## What is expected
Everything from the first line of the records below through the line containing "Given: Open the General" is to be retyped exactly; leave out the rest.

--- Dataset excerpts ---

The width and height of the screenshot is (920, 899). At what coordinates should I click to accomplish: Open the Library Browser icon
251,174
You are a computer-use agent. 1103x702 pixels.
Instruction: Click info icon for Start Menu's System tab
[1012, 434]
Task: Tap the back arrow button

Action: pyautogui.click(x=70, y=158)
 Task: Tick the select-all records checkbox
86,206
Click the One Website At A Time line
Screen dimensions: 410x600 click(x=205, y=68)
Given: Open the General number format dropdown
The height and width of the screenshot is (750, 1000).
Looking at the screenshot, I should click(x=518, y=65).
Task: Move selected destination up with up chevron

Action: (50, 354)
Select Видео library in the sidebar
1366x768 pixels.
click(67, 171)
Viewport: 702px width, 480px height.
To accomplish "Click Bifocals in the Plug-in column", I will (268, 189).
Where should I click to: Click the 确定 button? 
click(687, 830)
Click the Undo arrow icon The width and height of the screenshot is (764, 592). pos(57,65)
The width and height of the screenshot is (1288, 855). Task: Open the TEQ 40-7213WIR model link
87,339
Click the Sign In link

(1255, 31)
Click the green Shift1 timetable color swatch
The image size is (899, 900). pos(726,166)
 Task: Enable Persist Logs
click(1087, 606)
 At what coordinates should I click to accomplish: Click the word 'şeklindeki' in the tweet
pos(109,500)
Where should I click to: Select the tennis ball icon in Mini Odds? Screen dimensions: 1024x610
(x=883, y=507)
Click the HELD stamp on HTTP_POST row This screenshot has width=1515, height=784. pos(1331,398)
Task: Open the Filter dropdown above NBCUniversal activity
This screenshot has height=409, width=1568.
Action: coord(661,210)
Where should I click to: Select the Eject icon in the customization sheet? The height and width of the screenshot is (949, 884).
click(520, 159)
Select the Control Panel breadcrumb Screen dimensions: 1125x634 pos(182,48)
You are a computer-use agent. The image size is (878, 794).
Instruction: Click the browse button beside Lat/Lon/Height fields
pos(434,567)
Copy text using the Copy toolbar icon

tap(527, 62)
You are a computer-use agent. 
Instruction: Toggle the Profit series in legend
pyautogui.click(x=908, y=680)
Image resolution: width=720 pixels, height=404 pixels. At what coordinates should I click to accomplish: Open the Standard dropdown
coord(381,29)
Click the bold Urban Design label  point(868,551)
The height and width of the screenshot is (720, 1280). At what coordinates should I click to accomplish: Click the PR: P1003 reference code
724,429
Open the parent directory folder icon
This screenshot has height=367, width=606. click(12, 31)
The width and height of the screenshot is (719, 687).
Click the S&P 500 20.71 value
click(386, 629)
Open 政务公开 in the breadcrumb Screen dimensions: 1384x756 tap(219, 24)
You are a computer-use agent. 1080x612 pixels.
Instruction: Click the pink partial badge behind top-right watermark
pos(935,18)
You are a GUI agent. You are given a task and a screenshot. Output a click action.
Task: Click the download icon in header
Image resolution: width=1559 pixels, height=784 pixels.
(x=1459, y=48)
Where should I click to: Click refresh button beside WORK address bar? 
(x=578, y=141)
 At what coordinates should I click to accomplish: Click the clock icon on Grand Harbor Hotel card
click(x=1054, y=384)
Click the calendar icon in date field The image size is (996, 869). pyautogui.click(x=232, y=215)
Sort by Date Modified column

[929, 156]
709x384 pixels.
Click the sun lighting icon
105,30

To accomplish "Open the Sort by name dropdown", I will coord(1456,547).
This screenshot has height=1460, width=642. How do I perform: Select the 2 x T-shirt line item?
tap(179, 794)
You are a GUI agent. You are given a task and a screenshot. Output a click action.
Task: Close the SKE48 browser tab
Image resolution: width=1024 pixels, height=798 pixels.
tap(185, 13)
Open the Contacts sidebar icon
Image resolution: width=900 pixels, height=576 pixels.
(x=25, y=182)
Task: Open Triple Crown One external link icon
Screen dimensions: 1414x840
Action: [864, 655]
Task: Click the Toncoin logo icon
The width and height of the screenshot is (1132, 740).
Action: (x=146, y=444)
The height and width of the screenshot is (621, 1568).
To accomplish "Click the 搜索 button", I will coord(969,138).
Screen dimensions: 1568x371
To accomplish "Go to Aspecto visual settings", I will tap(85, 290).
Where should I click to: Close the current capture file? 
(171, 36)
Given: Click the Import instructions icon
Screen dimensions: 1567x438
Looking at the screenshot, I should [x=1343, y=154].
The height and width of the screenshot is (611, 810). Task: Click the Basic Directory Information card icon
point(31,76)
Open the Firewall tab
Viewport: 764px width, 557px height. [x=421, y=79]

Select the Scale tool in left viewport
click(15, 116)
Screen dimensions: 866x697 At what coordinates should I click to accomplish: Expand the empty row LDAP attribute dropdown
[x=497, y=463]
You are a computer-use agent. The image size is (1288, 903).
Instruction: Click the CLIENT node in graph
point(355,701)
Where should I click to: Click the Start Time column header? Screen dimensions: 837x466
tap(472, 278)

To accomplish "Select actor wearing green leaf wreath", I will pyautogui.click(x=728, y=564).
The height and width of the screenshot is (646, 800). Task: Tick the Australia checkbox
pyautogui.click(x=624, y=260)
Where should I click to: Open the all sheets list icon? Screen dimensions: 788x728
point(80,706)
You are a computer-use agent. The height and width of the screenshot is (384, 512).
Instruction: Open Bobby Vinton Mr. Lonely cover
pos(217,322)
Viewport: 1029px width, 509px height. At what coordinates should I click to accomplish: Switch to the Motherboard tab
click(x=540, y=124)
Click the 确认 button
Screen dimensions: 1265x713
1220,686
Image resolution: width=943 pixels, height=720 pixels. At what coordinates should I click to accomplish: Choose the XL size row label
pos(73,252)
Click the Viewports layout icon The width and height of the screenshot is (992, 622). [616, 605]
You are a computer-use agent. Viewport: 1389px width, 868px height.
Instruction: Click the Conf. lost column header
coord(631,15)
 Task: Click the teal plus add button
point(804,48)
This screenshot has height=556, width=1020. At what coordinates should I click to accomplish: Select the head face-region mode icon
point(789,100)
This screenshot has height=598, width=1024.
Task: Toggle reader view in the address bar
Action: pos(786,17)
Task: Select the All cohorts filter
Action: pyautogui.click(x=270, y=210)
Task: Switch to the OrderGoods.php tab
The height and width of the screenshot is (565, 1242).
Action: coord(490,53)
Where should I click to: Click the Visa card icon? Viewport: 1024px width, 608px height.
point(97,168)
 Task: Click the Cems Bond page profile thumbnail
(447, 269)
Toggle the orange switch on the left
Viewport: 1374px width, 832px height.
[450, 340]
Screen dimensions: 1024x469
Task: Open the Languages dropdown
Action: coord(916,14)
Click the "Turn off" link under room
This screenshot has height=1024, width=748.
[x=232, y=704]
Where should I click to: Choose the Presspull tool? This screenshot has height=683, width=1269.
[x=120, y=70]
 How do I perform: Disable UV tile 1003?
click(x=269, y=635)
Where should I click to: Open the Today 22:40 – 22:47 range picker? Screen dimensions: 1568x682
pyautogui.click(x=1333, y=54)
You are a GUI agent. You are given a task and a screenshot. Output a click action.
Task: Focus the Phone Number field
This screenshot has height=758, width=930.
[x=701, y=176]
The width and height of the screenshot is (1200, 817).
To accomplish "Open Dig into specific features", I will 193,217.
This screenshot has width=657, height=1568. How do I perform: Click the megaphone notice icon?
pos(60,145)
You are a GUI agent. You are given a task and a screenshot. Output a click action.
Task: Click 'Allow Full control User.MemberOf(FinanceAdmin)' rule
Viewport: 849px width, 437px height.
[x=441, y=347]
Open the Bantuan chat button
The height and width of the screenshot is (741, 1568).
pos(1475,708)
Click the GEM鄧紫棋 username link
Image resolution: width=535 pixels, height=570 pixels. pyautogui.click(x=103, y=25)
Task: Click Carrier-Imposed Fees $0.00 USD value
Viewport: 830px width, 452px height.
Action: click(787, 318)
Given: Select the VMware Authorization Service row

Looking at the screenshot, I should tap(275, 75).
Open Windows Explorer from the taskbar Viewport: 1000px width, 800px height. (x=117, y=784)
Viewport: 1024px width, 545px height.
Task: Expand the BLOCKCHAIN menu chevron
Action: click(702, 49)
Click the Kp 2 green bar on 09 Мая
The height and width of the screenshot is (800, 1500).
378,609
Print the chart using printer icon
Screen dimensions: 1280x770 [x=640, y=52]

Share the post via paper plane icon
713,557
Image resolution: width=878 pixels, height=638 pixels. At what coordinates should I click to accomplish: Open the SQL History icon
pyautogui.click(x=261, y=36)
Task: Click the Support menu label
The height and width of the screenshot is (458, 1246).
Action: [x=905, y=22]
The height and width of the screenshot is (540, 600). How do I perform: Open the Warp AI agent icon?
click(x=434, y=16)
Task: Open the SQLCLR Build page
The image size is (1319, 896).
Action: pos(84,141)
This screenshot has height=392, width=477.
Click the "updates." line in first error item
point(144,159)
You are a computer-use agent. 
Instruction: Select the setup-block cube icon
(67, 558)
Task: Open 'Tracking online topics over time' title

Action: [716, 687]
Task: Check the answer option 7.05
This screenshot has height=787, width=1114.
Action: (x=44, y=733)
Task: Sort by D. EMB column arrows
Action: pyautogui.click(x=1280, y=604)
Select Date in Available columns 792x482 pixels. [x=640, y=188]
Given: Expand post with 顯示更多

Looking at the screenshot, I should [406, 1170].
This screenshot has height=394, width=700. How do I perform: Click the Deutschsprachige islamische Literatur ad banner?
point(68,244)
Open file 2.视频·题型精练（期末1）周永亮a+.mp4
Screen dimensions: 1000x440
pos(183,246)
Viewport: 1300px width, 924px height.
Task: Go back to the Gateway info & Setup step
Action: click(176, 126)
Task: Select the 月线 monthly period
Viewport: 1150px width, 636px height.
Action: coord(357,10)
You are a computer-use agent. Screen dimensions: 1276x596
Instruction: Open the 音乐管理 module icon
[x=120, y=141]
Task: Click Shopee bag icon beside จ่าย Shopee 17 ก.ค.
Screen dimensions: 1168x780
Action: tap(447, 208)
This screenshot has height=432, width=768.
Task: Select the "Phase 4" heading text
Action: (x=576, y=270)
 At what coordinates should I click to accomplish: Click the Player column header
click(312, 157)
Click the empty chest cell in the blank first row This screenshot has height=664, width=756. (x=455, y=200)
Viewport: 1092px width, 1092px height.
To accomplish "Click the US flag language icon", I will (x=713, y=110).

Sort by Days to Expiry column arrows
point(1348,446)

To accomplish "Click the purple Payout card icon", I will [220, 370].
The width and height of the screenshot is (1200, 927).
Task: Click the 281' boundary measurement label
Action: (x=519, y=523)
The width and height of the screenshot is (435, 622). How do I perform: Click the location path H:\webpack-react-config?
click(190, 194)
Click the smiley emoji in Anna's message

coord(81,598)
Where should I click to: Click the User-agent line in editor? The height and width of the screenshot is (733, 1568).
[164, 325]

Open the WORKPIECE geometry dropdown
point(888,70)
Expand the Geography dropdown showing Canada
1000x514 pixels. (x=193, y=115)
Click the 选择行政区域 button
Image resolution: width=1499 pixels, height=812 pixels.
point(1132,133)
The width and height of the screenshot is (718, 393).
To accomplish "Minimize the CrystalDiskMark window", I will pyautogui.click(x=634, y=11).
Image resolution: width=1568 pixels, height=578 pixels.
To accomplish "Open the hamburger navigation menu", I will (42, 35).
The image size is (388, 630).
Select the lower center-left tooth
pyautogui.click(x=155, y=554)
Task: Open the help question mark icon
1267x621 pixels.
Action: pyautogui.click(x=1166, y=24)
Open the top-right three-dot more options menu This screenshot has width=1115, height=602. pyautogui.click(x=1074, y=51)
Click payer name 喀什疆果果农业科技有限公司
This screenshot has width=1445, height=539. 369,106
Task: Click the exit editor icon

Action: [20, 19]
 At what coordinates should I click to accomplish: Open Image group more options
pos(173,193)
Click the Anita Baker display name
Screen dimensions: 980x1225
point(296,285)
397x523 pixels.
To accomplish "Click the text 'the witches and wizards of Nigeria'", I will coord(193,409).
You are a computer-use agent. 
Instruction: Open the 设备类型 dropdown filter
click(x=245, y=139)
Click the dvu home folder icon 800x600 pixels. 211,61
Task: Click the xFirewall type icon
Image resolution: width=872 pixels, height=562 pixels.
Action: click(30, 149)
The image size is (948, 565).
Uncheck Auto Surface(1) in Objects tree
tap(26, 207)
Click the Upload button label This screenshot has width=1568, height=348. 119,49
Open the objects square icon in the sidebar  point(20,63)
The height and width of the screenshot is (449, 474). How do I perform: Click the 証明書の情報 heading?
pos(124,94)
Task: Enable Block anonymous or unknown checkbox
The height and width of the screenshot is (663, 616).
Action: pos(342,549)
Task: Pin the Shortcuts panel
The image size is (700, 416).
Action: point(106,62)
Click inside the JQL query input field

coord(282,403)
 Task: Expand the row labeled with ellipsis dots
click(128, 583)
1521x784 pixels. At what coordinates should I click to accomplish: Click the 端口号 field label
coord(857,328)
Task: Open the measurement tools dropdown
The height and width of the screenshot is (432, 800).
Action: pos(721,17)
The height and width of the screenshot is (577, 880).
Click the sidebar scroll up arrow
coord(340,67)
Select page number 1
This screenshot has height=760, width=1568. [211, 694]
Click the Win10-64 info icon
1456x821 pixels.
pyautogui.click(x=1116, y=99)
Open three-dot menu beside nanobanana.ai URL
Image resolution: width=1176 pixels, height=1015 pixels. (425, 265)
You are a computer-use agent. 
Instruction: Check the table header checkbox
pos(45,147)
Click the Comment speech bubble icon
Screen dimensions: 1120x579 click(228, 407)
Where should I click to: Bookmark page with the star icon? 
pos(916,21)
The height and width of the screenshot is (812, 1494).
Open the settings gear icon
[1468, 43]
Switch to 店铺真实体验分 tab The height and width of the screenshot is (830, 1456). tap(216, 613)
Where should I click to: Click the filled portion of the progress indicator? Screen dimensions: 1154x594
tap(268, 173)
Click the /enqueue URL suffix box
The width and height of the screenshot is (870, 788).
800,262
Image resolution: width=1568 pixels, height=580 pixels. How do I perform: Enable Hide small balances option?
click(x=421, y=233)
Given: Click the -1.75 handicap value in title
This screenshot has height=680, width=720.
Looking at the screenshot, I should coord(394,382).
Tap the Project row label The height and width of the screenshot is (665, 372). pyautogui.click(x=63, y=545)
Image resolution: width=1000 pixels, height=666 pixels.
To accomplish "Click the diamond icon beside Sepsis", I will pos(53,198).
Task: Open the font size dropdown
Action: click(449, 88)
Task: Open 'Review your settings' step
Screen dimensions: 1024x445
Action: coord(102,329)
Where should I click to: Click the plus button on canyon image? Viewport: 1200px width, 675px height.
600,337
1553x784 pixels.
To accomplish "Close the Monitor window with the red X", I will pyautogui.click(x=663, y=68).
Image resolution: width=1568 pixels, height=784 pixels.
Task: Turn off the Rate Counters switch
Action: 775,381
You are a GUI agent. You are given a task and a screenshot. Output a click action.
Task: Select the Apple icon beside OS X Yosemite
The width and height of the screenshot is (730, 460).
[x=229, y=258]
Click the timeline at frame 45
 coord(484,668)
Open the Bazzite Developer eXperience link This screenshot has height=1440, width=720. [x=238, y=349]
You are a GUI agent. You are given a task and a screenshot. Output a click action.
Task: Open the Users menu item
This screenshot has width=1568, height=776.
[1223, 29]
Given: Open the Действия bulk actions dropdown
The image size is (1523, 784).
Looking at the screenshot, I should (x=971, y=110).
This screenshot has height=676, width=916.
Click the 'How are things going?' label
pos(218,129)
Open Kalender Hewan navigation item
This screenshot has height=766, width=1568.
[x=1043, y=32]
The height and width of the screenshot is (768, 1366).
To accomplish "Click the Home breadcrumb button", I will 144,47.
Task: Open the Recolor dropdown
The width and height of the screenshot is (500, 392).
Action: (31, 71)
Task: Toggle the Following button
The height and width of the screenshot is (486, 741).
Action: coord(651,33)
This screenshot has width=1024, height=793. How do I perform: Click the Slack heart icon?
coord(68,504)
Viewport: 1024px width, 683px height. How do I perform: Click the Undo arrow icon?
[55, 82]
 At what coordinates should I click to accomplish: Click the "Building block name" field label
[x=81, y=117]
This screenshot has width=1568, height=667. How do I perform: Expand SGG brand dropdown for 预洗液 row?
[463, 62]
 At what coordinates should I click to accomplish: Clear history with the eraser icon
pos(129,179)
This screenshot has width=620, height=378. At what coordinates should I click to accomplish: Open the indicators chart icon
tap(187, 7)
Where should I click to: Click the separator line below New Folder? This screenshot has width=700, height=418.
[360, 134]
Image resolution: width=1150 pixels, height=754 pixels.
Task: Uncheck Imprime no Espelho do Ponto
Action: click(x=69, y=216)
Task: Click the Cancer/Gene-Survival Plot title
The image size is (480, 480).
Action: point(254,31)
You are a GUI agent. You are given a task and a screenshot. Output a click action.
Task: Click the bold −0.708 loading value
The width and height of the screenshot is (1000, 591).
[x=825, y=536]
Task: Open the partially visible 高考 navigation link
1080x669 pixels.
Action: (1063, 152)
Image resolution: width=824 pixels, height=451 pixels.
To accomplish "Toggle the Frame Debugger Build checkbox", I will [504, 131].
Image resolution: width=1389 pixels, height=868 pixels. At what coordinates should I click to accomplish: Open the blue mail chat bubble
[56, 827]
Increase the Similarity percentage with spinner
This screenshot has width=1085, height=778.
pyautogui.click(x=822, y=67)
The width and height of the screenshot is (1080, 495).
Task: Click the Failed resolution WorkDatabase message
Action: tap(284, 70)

---

## Solution
The width and height of the screenshot is (920, 899). At what coordinates should I click to accomplish: Open the Library Browser icon
251,174
You are a computer-use agent. 1103x702 pixels.
Instruction: Click info icon for Start Menu's System tab
[1012, 434]
Task: Tap the back arrow button

Action: pyautogui.click(x=70, y=158)
 Task: Tick the select-all records checkbox
86,206
Click the One Website At A Time line
Screen dimensions: 410x600 click(x=205, y=68)
Given: Open the General number format dropdown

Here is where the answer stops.